GOAL ->
Please carry on the review of the "Autour de Moi" exhibition, starting after its last sentence.

SELECTION ->
========================================================================
Review: “Autour De Moi” – Art Can Be About Everything

Viewers are tempted to touch Uwase’s work.Courtesy photos.

Autour de Moi” is an exhibition that was held in the new Banque Populaire du Rwanda (BPR) building, and opened to the public from July 19th – 31st.

Many people walked in, out of curiosity, to see what was happening in this bank building because some colorful paintings and installations could be seen through the glass windows.

There are very few spaces designed to accommodate visual art exhibitions in Kigali – most exhibits take place in art galleries, hotels, coffee shops, or art-related institutions.

Space is very crucial when it comes to planning an exhibition because the showcase of an artist is always in response to what kind of space is available. Thus, the two have to come together.

“Umutako” by Christa Uwase, paper collage on canvas. Courtesy photos.

Despite the challenges, the curators of this art exhibition successfully found an ideal space: the design of the building, the displays, the lighting and the concepts embedded in the art-works, perfectly matched the theme of the exhibit – “Autour de Moi” (Around Me).

The curators, Maison Beaulier, chose “Autour de Moi” as the theme because through the eyes of artists, it explores their ever-changing personal environment and surrounding.

This exhibition featured more than 15 artists, among them five talented women, and the type of art ranged from painting, sculpture, installation, illustration, collage, poetry, stop-motion animation and photography.
========================================================================
GIVEN DATA ->

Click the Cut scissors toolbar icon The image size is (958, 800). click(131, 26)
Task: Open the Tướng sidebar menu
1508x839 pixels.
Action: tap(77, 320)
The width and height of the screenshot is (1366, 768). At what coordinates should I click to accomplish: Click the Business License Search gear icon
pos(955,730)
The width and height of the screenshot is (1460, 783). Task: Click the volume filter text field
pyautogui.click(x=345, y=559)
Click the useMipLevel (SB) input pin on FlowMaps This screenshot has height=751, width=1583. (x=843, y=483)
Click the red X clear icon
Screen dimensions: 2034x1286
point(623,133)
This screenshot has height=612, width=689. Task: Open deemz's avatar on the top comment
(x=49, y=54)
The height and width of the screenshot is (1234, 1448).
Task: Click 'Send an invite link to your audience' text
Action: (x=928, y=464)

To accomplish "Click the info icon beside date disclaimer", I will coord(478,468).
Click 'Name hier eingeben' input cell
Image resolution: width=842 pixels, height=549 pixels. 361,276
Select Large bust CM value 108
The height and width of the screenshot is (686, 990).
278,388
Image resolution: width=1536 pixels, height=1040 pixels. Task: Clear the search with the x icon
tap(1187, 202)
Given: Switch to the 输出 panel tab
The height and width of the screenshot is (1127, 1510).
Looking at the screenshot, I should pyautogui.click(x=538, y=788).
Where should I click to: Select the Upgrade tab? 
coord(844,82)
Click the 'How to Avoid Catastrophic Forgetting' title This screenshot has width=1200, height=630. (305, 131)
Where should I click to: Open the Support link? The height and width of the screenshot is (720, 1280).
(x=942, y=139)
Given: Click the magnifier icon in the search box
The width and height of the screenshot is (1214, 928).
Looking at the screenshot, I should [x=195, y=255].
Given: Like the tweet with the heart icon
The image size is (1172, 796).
========================================================================
WRITTEN ANSWER ->
“You can see that artists were free to express what they had on their minds as opposed to making decorative artworks like traditional dancers and baskets “uduseke” that mostly sell in the Rwandan society”, Muzika, one of the viewers, commented, pointing at Brave Tangz’s metallic window-like sculpture titled: “Personal Life Of Humans On How They Live and Die”.

Every artist used different media to communicate an idea, and I liked how the viewers got to have a different interpretation depending on how they engaged with a particular artwork.

Glancing at Crista Uwase’s collage work, some viewers see beautiful women in traditional attire – but the texture of her collage tempt many to touch the art, and they are surprised once they realize that the artworks are actually made of pieces of paper.

“I can imagine how much time it takes her to glue these bits of torn paper, her level of patience is amazing”, Pamela, another viewer, commented.

“Umutako”, a title of one her artworks made me reflect on ladies I see in traditional weddings.

In the ancient Rwandan culture, Ibyanganga (two sticks worn on the temples held by two straps across the forehead: one strap below the forehead and another on the hairline), were worn by married women, whereas unmarried ladies had to wear a pair of sticks below the temples hanging down on the cheeks, known as ubusasa, together with ubuhivu and ikinigi.

But do Rwandans still care about the meaning of these traditional headpieces and attire, or they perceive them as mere decoration on their head?

We got several interpretations about Patrick Ruganintwali’s artwork titled, “Mourir avec Foi”, too.

Although the rosaries and cloths attached to this painting reminded me of the Genocide Against the Tutsi church images, a young lady I talked with had a positive experience.

“Faith is a very important thing in my life, I like the cross on this painting because it echoes how important [it is] one has to die in faith to receive eternal life”, she reflected.

Cedric Mizero’s installation of a bed made with white sheets and IV bottles attached to a white heart holding flowers, was also one of the appealing pieces in this exhibition.

Getting closer, you realize that the flowers – along with an old, rusted and blunt knife – are placed in an opening of the heart. Reading the short quotes attached to every IV bottle raises a lot concern.

It makes one think about mental wellness, and reflects on how our Rwandan society harshly responds to people going through emotional breakdown.

In this exhibition, artists also explored other, multi-disciplinary ways to express their ideas.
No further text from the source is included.